Study of translation initiation factors eIF5B and eIF3
Etude des facteurs du démarrage de la traduction eIF5B et eIF3
Résumé
Translation initiation plays a central role in every living organism. Studying the proteins helping the ribosome toward this task, Initiation Factors (Ifs), allows to get insights into the complex molecular mechanisms ensuring a high fidelity and efficiency of translation initiation. When comparing the existing initiation factors in the three kingdoms of life, three universally conserved initiation factors were identified. Among these, the eukaryotic/archaeal factor e/aIF5B, the counterpart of the bacterial factor IF2, stimulates the ribosomal subunits joining step as in Bacteria. However, the universality of this factor was limited by the lack of reported interaction between the factor e/aIF5B and the initiator tRNA whereas such an interaction was characterized in Bacteria. A first part of this thesis work aimed at extending the functional similarity between the factors by bringing to light a binding of methionylated initiator tRNA by the factor e/aIF5B. The characteristics of this binding are very similar to the binding of formylated methionylated initiator tRNA by the bacterial factor IF2. A second part of my thesis work dealt with the factor eIF3, the most complex factor of the eukaryotic translation initiation apparatus. This multimeric factor, composed of 13 subunits in human and 5 in budding yeast, has no counterpart in the other kingdoms of life despite a central and essential role in Eukaryotes. In addition, eIF3 is involved in numerous cancers. However, the understanding of its functions is severely limited by the lack of structural information on subunits interactions and on interactions with other partners of the translation apparatus. This work led to the development of a plasmid library allowing the coexpression of Saccharomyces cerevisiae eIF3's subunits or stabilized forms of them in the Bacteria Escherichia coli. The purifications of the individual subunits and different subcomplexes are leading us on the road of the factor structure determination by an approach combining crystallography and electron microscopy.
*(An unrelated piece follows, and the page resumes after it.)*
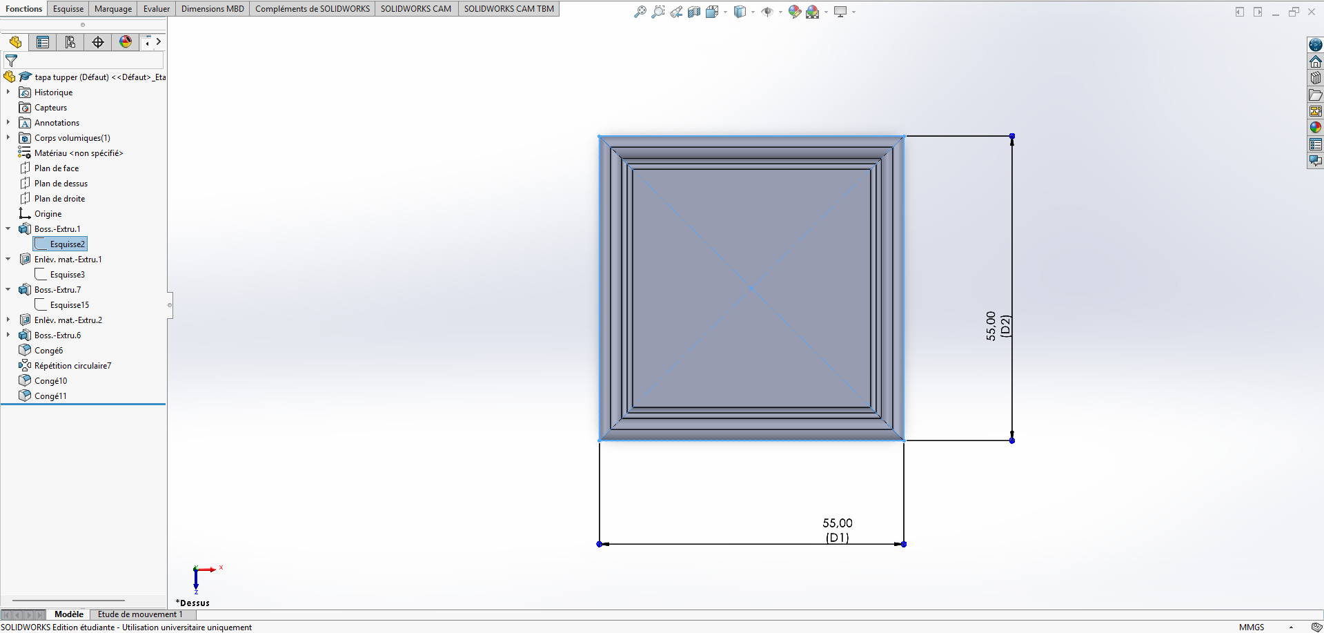Toggle the Hide/Show Items eye icon
This screenshot has height=633, width=1324.
click(767, 12)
Le démarrage de la traduction est un processus central dans toute cellule. L'étude des protéines assistant le ribosome pour réaliser cette étape, les facteurs de démarrage (Initiation Factors Ifs), permet d'obtenir des informations sur les mécanismes moléculaires complexes assurant la fidélité et l'efficacité du démarrage. La comparaison des jeux de facteurs protéiques dans les trois règnes du monde vivant a permis de mettre en évidence la présence de trois facteurs universellement conservés. Parmi ceux-ci, le facteur eucaryotique/archéen e/aIF5B, homologue au facteur bactérien IF2, stimule l'association des sous-unités ribosomales au même titre que chez les Bactéries. Néanmoins, l'universalité du facteur est limitée par l'absence d'interaction reportée entre le facteur e/aIF5B et l'ARNt initiateur alors que cette liaison est parfaitement caractérisée chez les Bactéries. Une partie de ce travail de thèse a permis d'étendre la similitude fonctionnelle entre les facteurs en mettant en évidence une liaison de l'ARNt initiateur méthionylé par le facteur e/aIF5B. Cette liaison présente des caractéristiques identiques à celle de l'ARNt initiateur méthionylé et formylé par le facteur bactérien IF2. Une deuxième partie du travail de thèse a concerné le facteur eIF3, le plus complexe du système de démarrage chez les Eucaryotes. Ce complexe de 13 sous-unités chez l'humain et de 5 sous-unités chez la levure n'a pas d'équivalent dans les autres domaines du vivant bien qu'il joue un rôle central et essentiel chez les Eucaryotes. La compréhension de ses fonctions est néanmoins fortement limitée par le manque d'information à l'échelle moléculaire sur les interactions entre les sous-unités le composant et avec ses autres facteurs partenaires. De plus, le facteur s'avère être impliqué dans de nombreux cancers, ce qui étend l'intérêt de son étude. Mon travail a permis de développer une bibliothèque de vecteurs permettant de coexprimer les différentes sous-unités ou des formes stabilisées des sous-unités du facteur eIF3 de levure chez la Bactérie Escherichia coli. La purification des sous-unités isolées et de différents sous-complexes nous permet d'envisager la résolution de la structure du facteur et de son organisation par une approche alliant la cristallographie et la microscopie électronique.